Tuesday, April 8, 2014

It's Not "Plain"

My favorite ice cream flavor is vanilla.

Vanilla is used in many recipes and, as many people have discovered to their horror, forgetting to add it ruins the recipe.

I'm surprised, then, when so many people (including a very special person in my life who shall remain nameless, but whose initials are Diane Brader) refer to anything vanilla as "plain." The term "plain vanilla" is used - often in a derogatory fashion - to describe something that is boring.

Nothing could be further from the truth.

Vanilla is aromatic and delicious. It is one of the few substances that enhances virtually everything.

It is far from "plain."

Diane will offer ice cream as dessert in the evening. She rattles off a laundry list of flavors she has accumulated in the freezer. I usually, but not always, choose vanilla. This often starts an interrogation where Diane asks me about specific other flavors she has offered, but I stay with vanilla.

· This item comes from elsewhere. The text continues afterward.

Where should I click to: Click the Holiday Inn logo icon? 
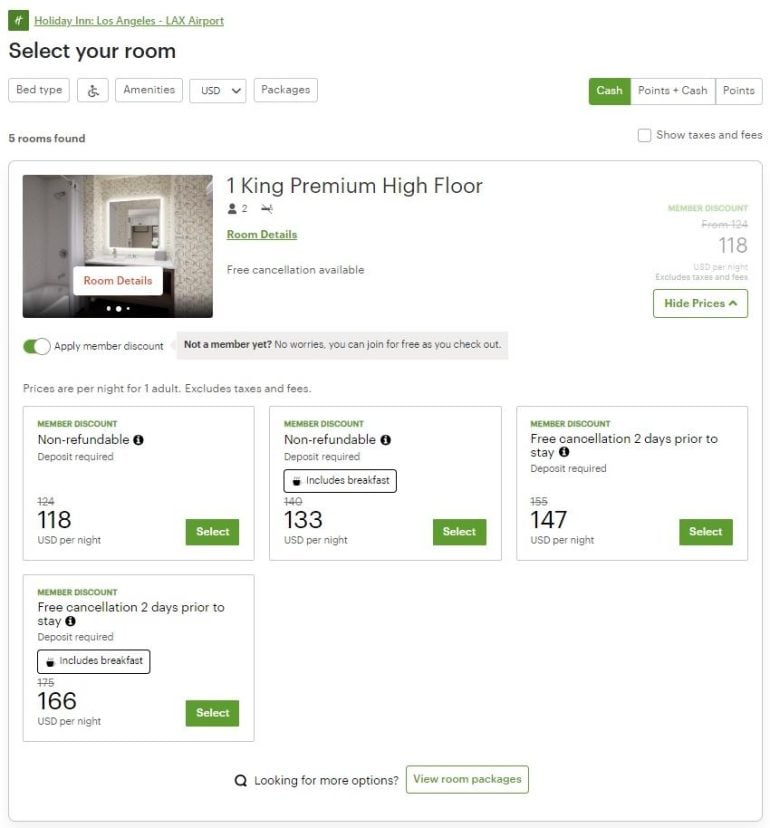point(19,21)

I am then, of course, mocked for wanting "plain" ice cream.

Diane and I visited our nephew Brad's Orange Leaf frozen yogurt store when we were in Missouri last month. He has sixteen flavors available every day.

I chose vanilla.

"Don't you want something with flavor," Diane asks?

Vanilla is a flavor; and a remarkably deep and delicious one at that.

There is nothing "plain" about my favorite ice cream flavor.